• Directives:
• A. In the Ringwood history, what made the first pioneer families self-sufficient? Explain in one to three sentences.
• B. In the Ringwood history, what year did a red brick school replace the original one-room frame schoolhouse?
• C. Extend the Ringwood history beyond its final sentence.

• Supplied text:
The official guide, powered by On the Road magazine



Ringwood 1800-1950, this is the story of a community that gained an essential position in history, but is now a forgotten place.

The George Fockler family of Pennsylvania were the first to settle the area of Ringwood in the late 1790s. They built a home at the northwest corner of the intersection of Townline and 8th Concession (present Stouffville Rd. and Highway 48). In those days, Townline formed the boundary between Markham and Whitchurch Townships. Peter Wideman settled the southeast corner of the intersection in 1803. George and Elizabeth Brownsberger moved here from Pennsylvania in 1826. These pioneers began to clear the forest for farms. The first crops were sown and harvested by hand. They grew enough crops and raised enough animals as to be self-sufficient.

Another early resident was George Sylvester from Ringwood, England. He opened a general store on the northeast corner; when he became the first postmaster for the hamlet in 1856 – he named it Ringwood.

In the early days, we had a plank road (a board walk of sorts) that connected Stouffville to Richmond Hill, by way of Ringwood. The stagecoach used to pass our home. The driver, Mr. Marshall had one of the largest mustaches I have ever seen. We didn’t have much in those days – Silvester’s store, Philip Wideman’s marble shop (grandson of Peter), MacPherson’s wagon shop, and a blacksmith shop. There were only a half dozen houses scattered about.

Our early post office was not in Ringwood, but 2½ miles down 8th concession at Milne’s Sideroad. Newbury Button bought a farm on the west side of town. The Ringwood School was built in 1838, and the Ringwood Christian Church built in 1868. Ringwood School Class of 1925 [courtesy of W-S Museum] By 1870, the community grew to 100 residents with 21 businesses.

After a few years, a boom stuck. Business flourished, we had everything – 2 hotels, 2 general stores, 2 shoe shops, a harness shop, 2 sawmills, 2 cheese makers, a livestock dealer, 2 blacksmiths, a cider maker, a life insurance office, an auctioneer, a butcher, a shingle mill, 2 carriage makers, a builder, a weaver, and a flourmill.

A bunch of houses were added to Ringwood too. Every family along the road had 8 to 10 children each. Ringwood’s population grew to around 300 by 1886. The original one-room frame schoolhouse was replaced in 1887 with a red brick school, built northeast of the corners (it is still there today with the signage of a defunct church – “Jesus”).

Ringwood had one of the finest brass bands, with many Lehman boys belonging to it. The brass band supplied the music for the annual Orange Walk. The hotels doubled as a location for auctions: Button’s Ontario House Hotel ended the 1892 year with a sale of 20 first class pregnant ‘milch’ cows, 10 yearling steers and many sheep and pigs.

• Material supplied:

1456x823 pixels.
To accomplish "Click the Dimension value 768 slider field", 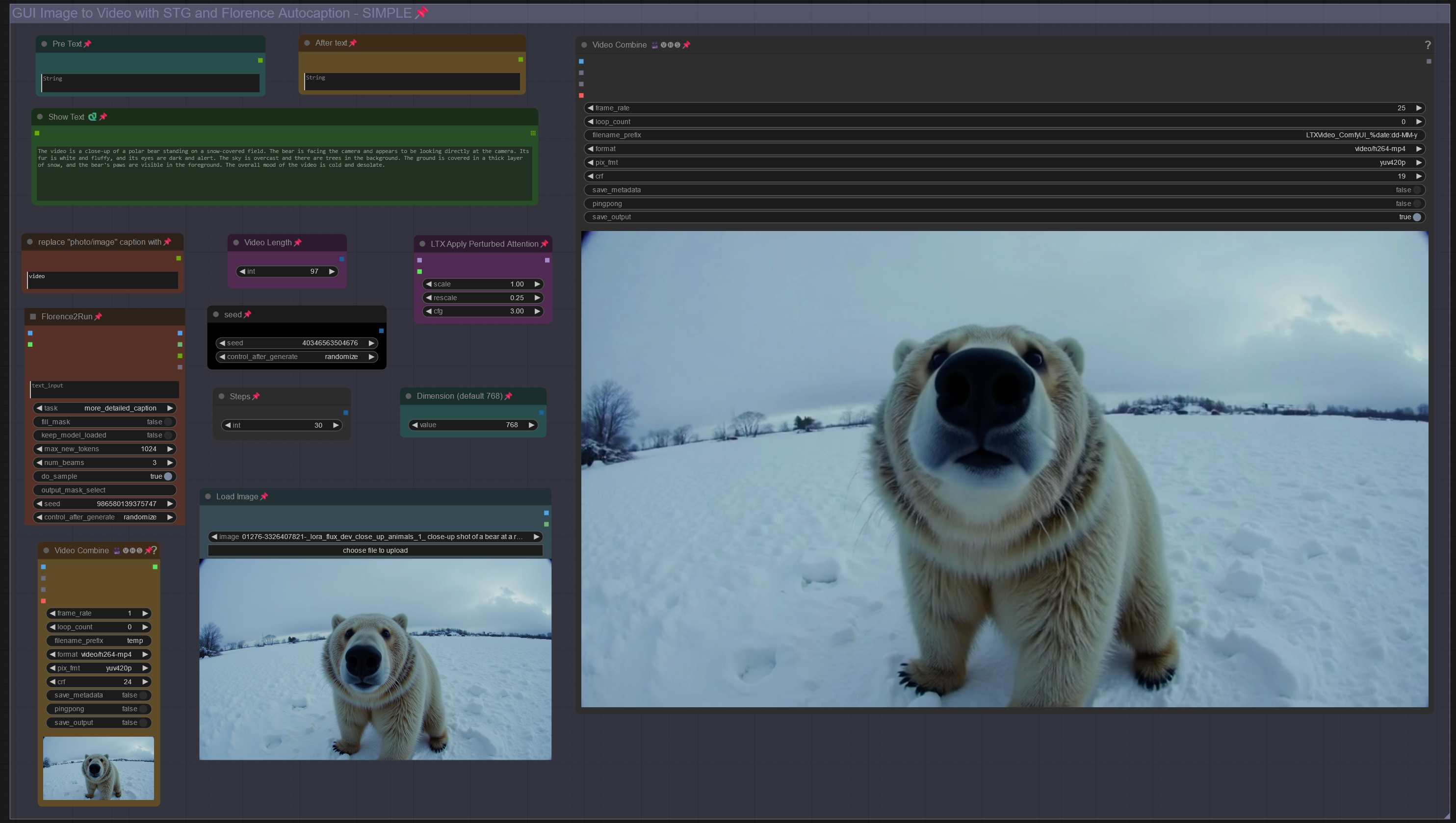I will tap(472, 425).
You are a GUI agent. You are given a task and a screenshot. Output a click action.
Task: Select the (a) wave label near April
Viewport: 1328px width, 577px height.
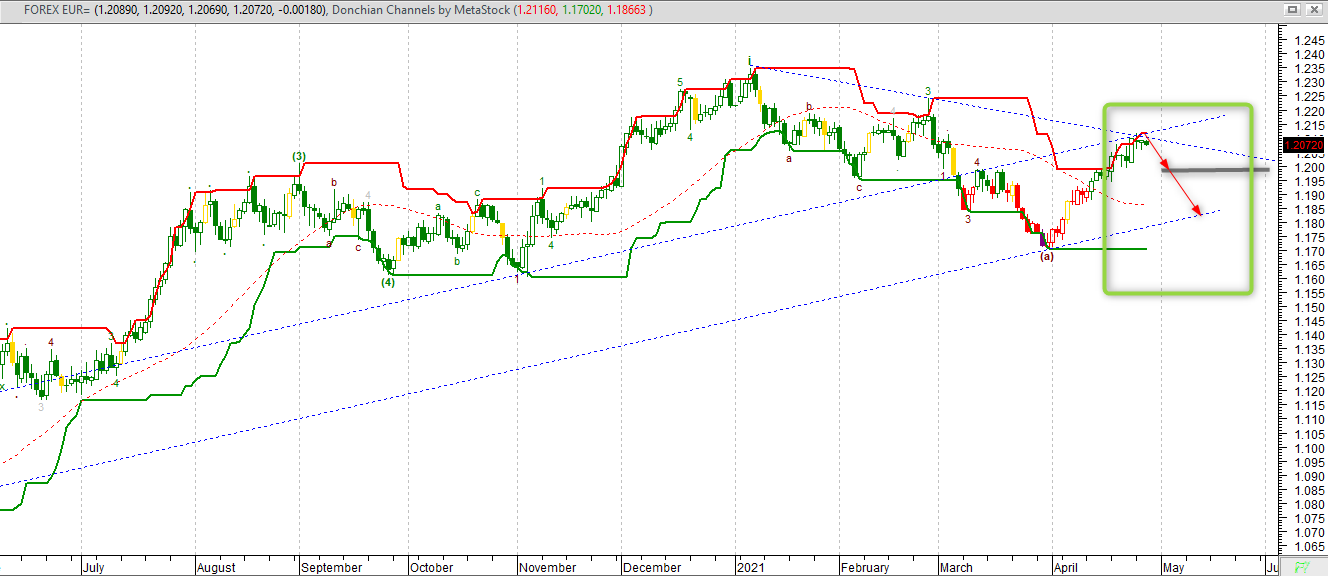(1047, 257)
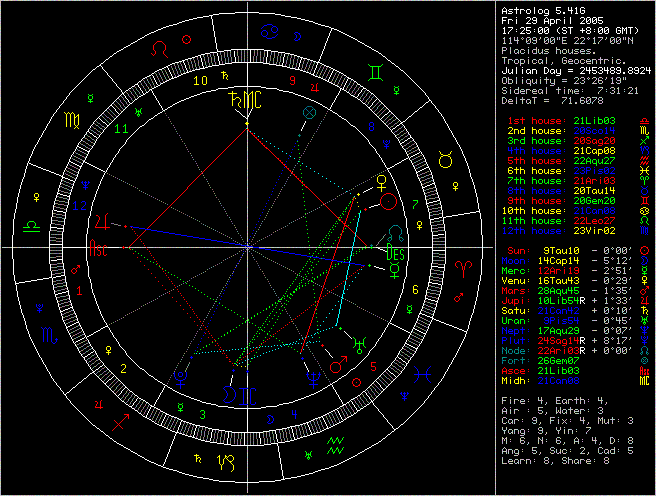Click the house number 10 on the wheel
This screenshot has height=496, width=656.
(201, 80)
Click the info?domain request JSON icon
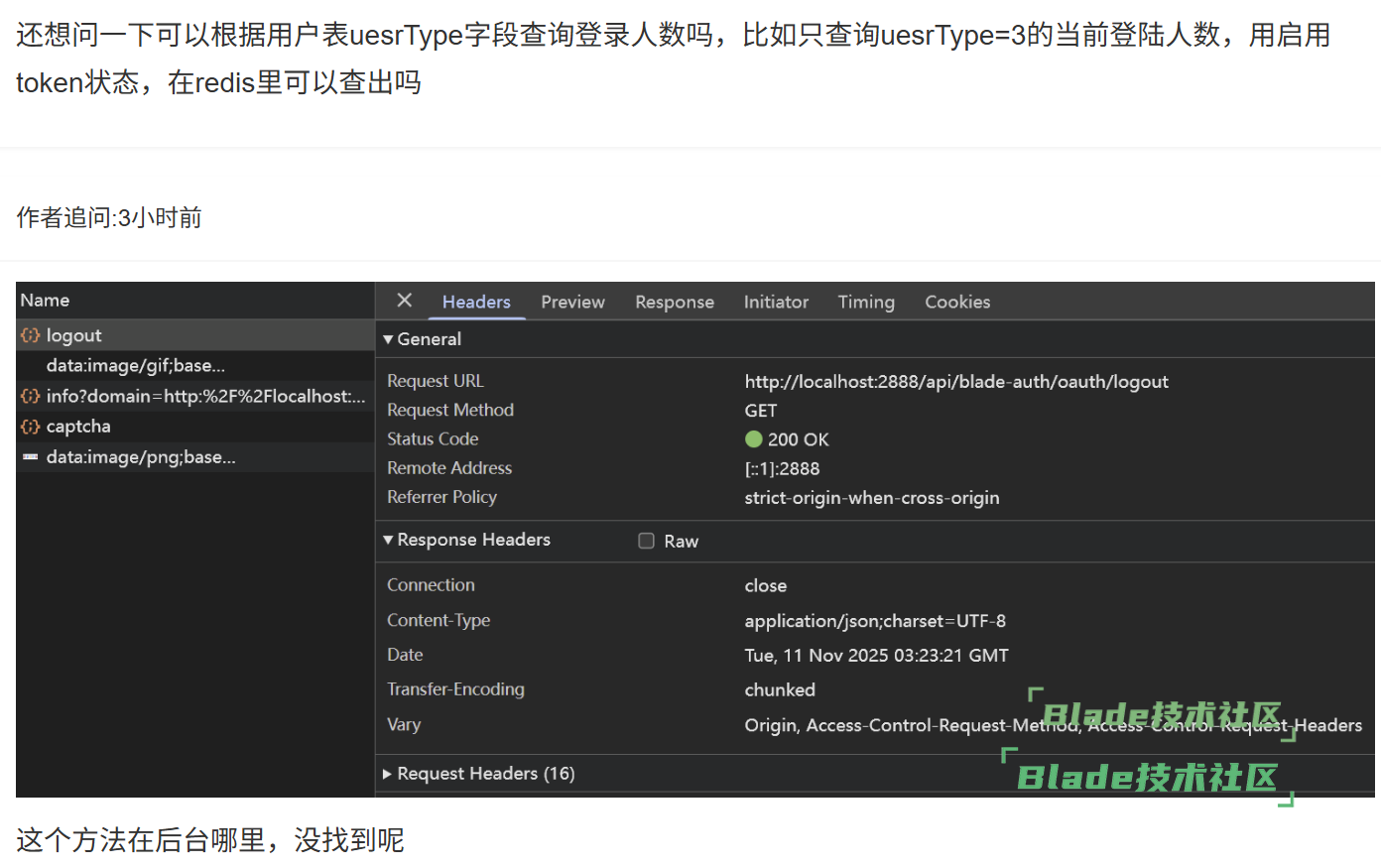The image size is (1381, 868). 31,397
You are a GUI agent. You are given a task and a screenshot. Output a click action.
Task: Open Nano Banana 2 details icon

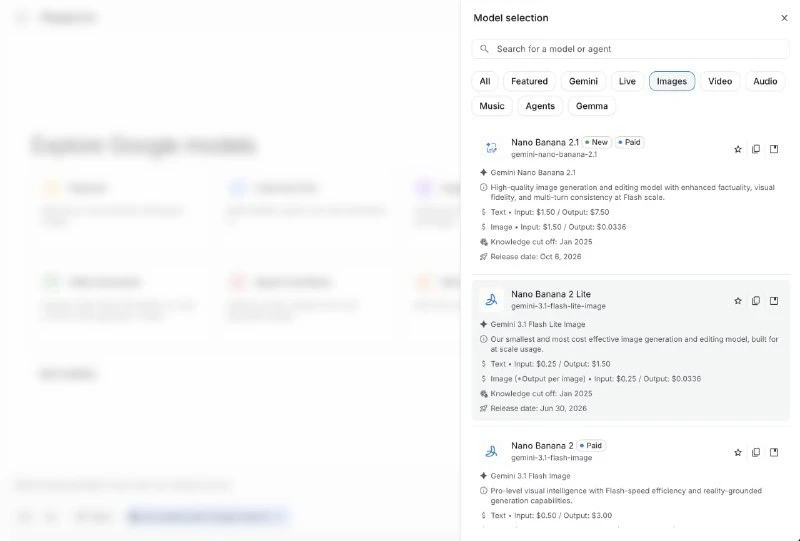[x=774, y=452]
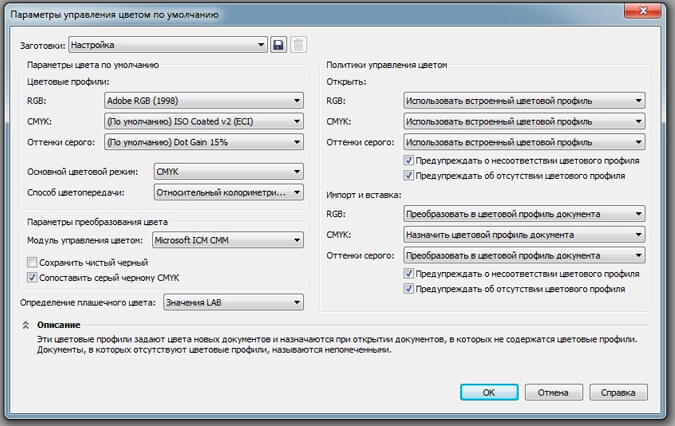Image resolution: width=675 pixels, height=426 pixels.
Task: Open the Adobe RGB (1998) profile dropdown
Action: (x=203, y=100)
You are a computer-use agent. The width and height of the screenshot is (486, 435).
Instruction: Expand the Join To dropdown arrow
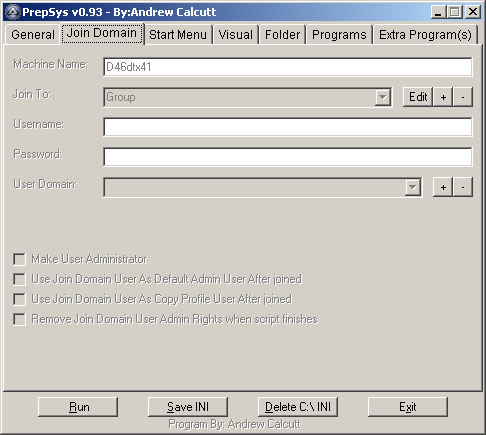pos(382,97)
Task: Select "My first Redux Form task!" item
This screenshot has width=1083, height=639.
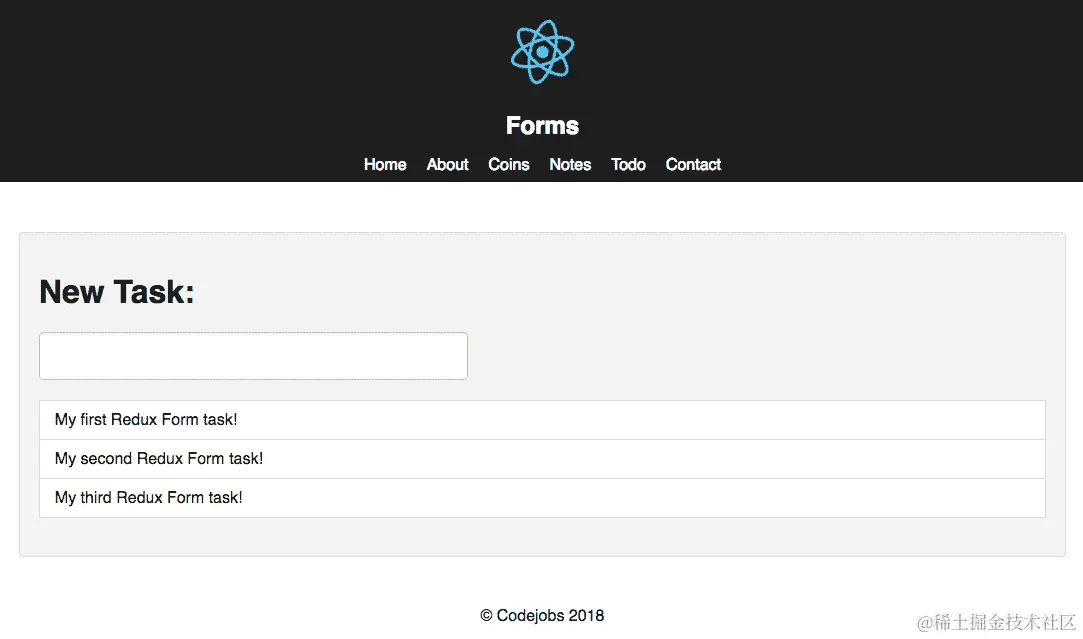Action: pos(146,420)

• Task responses:
• A. The pioneers cleared the forest for farms and sowed and harvested their first crops by hand. They grew enough crops and raised enough animals to supply their own needs, so they were self-sufficient.

• B. 1887.

• C.
Stivers’s Hotel began the new year of 1893 with the sale of household furniture and furnishings. For Thanksgiving of 1889, Messers and Brownsberger announced a shooting match to be held at Stiver’s Hotel; about 60 head of turkeys and geese will be the subject of No. 6 shot at a distance of 90 yards. Two of our own – Newbury Button and Jacob Grove were both appointed Justices of Peace for the County of York.

Alas, by 1900 the population of our community has fallen to 220, with 14 businesses – a 27% and 42% reduction respectively in just over 10 years. Attending the hockey matches is a great pastime. In 1916 the cost of entry was 15 cents, and presented an opportunity to see the Ringwood boys go head to head with Lemonville, Stouffville, Vandorf, Mt. Albert or Claremont.

The year of 1918 was shocking for the world, because of the war and for local matters. In March, Israel Schell was struck and killed by a street car in St. Catharines; he had been walking on the tracks – on account of the muddy conditions – and did not hear the car approach, which was reported to be travelling at excessive speed.

Also in 1918, the Spanish Flu, which was killing more people than World War I (an estimated 500 million people died worldwide – about one-third of the planet’s then population), struck the Stouffville area.

Public meetings were forbidden, the library and pool-rooms ordered closed and warnings were made about the risk of Christmas shopping.

The epidemic was serious around Whitevale, Locust Hill, Claremont and here, with new cases being reported daily, yet only one death resulted prior to Christmas. Most of the annual Christmas activities were cancelled.

1922 has shaped up to be a banner year for Ringwood. First, in June, the Christian Church of Ontario held its annual conference in the Ringwood Church. A visiting reverend from Ohio delivered an aweinspiring sermon. A record audience was in attendance, which taxed the building to its capacity.

Then in September, Ontario Premier King was met in Ringwood by the 48th Highlanders Band and mounted veterans acting as escorts for a 2 mile parade walk into Stouffville. Pupils from all the schools in the neighbourhood fell in with the march. The year ended finely with the annual Christmas tree and concert at the crowded and cheerful Ringwood School.

In 1923 McKenzie, the “canny Scot” and popular garage owner, installed a generator to make his own electricity and light in advance of hydro being available. Ringwood lost to Stouffville in a narrow defeat of 7-8; our hockey hopes were high when we were up by 3 in the first five minutes, but they couldn’t hold the pace.

The school has been closed for a few days, owing to the measles outbreak, and the annual school concert was duly cancelled. The first sign of Spring came with the opportunity to buy Choice Gladiolus Bulbs from W.J. Jacobs for 25 cents a dozen.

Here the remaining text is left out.